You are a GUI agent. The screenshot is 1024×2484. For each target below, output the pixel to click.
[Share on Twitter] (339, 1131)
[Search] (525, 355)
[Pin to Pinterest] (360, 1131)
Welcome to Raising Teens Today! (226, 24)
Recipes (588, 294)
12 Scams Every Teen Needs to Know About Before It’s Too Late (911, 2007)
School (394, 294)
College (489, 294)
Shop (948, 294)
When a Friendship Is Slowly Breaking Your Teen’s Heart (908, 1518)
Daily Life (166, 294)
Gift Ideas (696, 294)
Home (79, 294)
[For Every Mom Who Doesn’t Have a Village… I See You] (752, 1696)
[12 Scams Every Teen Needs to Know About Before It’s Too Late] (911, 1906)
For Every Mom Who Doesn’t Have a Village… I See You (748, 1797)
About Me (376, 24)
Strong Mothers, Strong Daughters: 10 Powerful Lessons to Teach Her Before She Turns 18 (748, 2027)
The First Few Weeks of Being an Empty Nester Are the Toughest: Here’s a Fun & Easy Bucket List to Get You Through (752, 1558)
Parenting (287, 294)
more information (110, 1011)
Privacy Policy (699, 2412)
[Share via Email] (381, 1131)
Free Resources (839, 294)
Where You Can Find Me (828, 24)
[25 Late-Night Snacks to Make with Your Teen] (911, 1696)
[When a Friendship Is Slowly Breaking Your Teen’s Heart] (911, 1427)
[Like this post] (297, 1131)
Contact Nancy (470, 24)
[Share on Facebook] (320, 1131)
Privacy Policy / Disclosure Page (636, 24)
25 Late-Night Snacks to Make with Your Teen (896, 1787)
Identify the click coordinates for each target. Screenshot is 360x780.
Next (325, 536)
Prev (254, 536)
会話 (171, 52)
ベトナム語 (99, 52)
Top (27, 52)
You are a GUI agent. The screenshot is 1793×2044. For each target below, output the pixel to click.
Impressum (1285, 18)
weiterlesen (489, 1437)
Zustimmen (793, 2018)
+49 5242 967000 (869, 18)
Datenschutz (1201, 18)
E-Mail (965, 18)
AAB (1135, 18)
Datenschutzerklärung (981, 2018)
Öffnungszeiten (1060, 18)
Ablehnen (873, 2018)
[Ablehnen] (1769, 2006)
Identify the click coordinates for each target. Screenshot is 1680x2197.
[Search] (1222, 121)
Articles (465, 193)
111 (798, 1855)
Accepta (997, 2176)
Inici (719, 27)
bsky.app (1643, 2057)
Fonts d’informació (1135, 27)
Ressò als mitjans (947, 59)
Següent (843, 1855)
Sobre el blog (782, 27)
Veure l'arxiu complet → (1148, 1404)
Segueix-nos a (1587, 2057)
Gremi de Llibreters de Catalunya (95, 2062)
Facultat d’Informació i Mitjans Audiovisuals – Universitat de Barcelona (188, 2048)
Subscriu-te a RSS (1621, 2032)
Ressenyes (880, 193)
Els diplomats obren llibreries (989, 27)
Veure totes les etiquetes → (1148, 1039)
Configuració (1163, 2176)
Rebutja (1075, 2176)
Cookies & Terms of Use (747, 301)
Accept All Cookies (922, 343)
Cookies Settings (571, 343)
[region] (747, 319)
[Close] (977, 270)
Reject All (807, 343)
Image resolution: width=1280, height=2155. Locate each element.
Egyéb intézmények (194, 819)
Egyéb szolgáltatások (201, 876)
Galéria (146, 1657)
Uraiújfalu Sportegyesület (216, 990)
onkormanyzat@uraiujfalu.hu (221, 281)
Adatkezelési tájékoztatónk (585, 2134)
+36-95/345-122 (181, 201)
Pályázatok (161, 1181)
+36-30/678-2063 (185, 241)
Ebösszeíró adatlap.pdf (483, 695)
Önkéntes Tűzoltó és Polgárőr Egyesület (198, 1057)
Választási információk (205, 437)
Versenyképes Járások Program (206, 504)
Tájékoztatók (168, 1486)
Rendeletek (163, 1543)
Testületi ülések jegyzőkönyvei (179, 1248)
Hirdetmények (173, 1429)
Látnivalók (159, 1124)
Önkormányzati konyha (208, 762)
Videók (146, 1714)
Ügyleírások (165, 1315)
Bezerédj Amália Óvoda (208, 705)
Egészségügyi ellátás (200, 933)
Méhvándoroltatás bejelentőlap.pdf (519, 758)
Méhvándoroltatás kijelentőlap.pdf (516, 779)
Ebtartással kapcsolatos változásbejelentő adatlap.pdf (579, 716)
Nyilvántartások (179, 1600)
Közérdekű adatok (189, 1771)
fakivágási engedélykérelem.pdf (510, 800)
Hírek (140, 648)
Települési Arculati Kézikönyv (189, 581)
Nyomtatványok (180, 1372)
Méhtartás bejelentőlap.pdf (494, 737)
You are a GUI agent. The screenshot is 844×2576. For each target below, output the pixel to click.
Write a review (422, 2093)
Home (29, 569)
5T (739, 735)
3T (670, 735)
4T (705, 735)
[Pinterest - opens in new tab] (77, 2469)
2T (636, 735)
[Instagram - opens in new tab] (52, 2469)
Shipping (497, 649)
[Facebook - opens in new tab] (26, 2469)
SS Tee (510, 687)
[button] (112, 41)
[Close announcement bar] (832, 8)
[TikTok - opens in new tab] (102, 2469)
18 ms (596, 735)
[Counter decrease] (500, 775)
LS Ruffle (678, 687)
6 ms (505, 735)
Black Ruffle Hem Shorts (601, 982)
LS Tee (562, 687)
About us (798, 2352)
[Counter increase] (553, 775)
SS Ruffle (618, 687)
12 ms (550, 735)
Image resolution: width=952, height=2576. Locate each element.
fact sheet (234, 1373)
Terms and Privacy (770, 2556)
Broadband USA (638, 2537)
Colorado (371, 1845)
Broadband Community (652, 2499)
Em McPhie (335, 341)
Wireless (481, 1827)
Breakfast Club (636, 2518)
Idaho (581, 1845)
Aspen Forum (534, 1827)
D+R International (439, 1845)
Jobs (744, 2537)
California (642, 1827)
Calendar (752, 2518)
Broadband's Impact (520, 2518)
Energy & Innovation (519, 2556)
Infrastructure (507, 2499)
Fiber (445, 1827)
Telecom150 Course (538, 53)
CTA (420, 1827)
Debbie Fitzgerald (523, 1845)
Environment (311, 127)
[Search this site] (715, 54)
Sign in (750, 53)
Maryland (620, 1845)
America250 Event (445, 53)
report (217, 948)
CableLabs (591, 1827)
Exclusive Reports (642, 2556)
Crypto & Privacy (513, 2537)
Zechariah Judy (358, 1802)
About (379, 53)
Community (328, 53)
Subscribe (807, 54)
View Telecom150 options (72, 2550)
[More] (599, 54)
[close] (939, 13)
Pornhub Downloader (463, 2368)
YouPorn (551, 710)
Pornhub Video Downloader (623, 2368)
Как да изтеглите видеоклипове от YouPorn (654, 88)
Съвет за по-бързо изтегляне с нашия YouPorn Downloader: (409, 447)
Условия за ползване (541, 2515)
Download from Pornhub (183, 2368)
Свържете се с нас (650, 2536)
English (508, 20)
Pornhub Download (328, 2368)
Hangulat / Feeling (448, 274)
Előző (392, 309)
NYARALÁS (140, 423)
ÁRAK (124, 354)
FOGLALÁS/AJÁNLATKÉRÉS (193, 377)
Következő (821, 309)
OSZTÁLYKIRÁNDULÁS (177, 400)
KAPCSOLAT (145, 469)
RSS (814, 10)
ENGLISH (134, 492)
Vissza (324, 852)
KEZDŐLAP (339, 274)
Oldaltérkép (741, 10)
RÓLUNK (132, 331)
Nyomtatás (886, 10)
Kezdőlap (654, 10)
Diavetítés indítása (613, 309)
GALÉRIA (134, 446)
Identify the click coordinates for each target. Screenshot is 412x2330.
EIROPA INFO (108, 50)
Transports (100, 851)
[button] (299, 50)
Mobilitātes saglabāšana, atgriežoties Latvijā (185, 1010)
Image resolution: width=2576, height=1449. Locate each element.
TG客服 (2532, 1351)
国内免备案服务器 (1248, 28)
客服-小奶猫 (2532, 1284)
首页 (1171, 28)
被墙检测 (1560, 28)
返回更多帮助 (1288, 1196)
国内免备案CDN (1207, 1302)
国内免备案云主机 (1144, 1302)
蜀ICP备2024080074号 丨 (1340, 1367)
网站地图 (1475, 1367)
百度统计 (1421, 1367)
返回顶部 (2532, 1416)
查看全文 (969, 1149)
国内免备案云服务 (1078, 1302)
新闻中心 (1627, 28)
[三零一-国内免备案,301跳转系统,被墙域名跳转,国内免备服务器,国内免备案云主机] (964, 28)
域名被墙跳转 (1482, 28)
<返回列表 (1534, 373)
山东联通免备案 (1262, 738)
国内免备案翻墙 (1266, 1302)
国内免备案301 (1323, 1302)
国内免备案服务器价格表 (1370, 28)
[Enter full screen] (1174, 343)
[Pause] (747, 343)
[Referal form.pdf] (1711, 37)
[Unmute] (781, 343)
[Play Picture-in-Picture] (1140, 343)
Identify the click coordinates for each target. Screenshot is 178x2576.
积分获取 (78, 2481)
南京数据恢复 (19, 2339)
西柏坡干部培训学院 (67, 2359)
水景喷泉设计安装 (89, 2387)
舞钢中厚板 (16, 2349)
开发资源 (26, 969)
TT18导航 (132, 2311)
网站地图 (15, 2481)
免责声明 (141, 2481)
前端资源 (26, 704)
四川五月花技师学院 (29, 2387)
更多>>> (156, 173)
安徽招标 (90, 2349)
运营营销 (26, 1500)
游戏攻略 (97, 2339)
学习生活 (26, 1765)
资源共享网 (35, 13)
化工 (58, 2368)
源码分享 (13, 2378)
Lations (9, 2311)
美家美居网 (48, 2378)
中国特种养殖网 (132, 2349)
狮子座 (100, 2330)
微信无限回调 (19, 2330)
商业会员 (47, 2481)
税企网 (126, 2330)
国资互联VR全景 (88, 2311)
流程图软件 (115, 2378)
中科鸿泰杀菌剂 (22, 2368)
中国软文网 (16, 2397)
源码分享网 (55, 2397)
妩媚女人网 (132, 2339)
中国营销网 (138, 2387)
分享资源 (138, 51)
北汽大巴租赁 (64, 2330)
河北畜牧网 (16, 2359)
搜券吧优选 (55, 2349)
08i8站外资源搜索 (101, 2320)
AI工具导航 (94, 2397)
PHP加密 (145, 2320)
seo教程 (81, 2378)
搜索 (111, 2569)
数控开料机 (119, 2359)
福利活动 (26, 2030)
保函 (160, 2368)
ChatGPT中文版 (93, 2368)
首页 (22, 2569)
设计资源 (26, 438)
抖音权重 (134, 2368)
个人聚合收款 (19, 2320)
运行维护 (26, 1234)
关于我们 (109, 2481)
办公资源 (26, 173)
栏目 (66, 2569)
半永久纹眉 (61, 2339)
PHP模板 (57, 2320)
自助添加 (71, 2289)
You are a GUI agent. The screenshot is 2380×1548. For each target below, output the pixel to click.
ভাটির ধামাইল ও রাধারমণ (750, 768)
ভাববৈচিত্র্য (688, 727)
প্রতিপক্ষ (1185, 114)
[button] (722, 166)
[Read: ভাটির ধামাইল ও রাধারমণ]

▸ **Work instruction**
Find each line in the records that contains the string "Snacks", then say how many there are and nothing else.

▸ **Result of the exercise**
2